Viterbo – Il fratello Gianluca Manca e la madre Angela Gentile durante il processo


Mistero già al rinvenimento del corpo

L’appartamento della Grotticella era in perfetto ordine, alle 11.45 del 12 febbraio 2004, quando il medico del 118 attestava che Attilio Manca era morto circa dodici ore prima. Dalle prime ricostruzioni veniva accertato che, a partire dalle ore 20 circa del 10 febbraio, Attilio non aveva più avuto contatti con amici e colleghi.

Inspiegabilmente la sera del 10 febbraio aveva deciso di non partecipare, contrariamente al solito, ad una cena fra colleghi, mentre la sera dell’11 febbraio, senza alcun preavviso, non si era presentato a un appuntamento a Roma fissato con il professor Ronzoni, primario di urologia al policlinico Gemelli, dove si era specializzato e aveva lavorato per anni.

Un vicino di casa, sentito lo stesso 12 febbraio, aveva dichiarato agli investigatori che la sera prima, verso le 22,15, aveva sentito il rumore della porta di casa di Attilio che veniva chiusa. Una serie di “anomalie” che, come denunciano da anni i genitori e il fratello, avrebbero dovuto portare immediatamente a più approfondite indagini.


Bernardo Provenzano e Attilio Manca

Bernardo Provenzano e Attilio Manca


Al processo l’ex capo della mobile Salvatore Gava

Durante il processo a Monica Mileti – cominciato il 3 ottobre 2014 e finito il 29 marzoDai  2017, è stato sentito come testimone anche l’ex capo della squadra mobile Salvatore Gava per capire come fossero giunti alla donna. Una presenza importante quella di Gava, perché furono proprio lui e i suoi uomini i primi a indagare sulla morte del medico originario di Barcellona Pozzo di Gotto.

“Sul cellulare dell’urologo – ha spiegato Gava in tribunale – oltre alle tante chiamate di colleghi, trovammo numerose telefonate in entrata e in uscita di Monica Mileti. Scoprimmo che la donna aveva dei precedenti per spaccio di stupefacenti, quindi la convocammo in questura. Lei, non sapendo ancora che Manca era deceduto, gli inviò subito un messaggio sul telefonino, che abbiamo letto noi perché era sotto sequestro, chiedendo al medico cosa fosse successo”.  

Nel messaggio c’era scritto: “Che mi hai combinato? Mi ha cercato la questura chiedendo se ti conosco.
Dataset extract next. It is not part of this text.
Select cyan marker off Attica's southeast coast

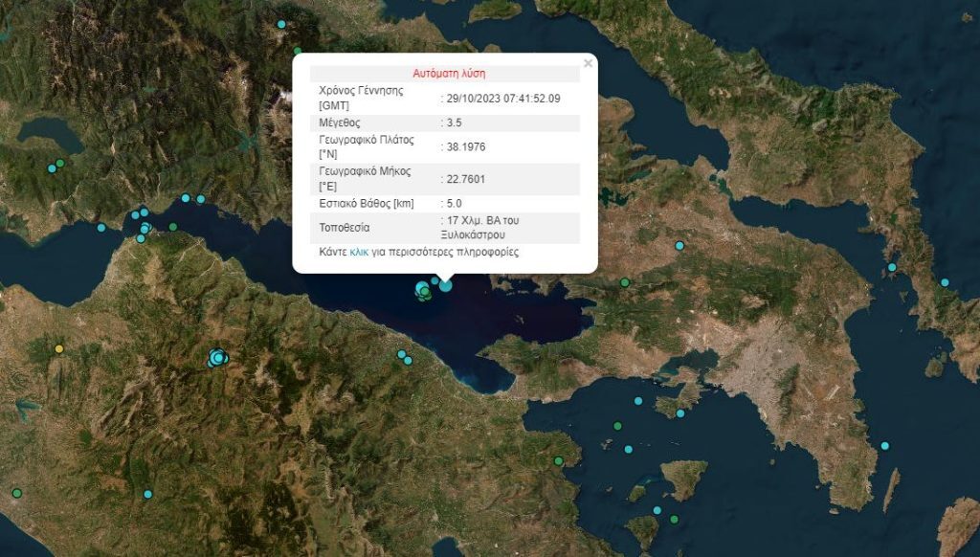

Fammi sapere, eminenza grigia. M.”.

Secondo i giudici d’appello “non può assumere alcuna valenza indiziaria il messaggio sms lasciato dalla Mileti sul telefonino del Manca dopo la morte di quest’ultimo, giacché in quel contesto l’imputata, dopo essere stata contattata dagli inquirenti per ragioni connesse alla persona del Manca, si era limitata a chiedere all’interlocutore ignorandone l’avvenuto decesso, se conoscesse il motivo per cui la stavano cercando”.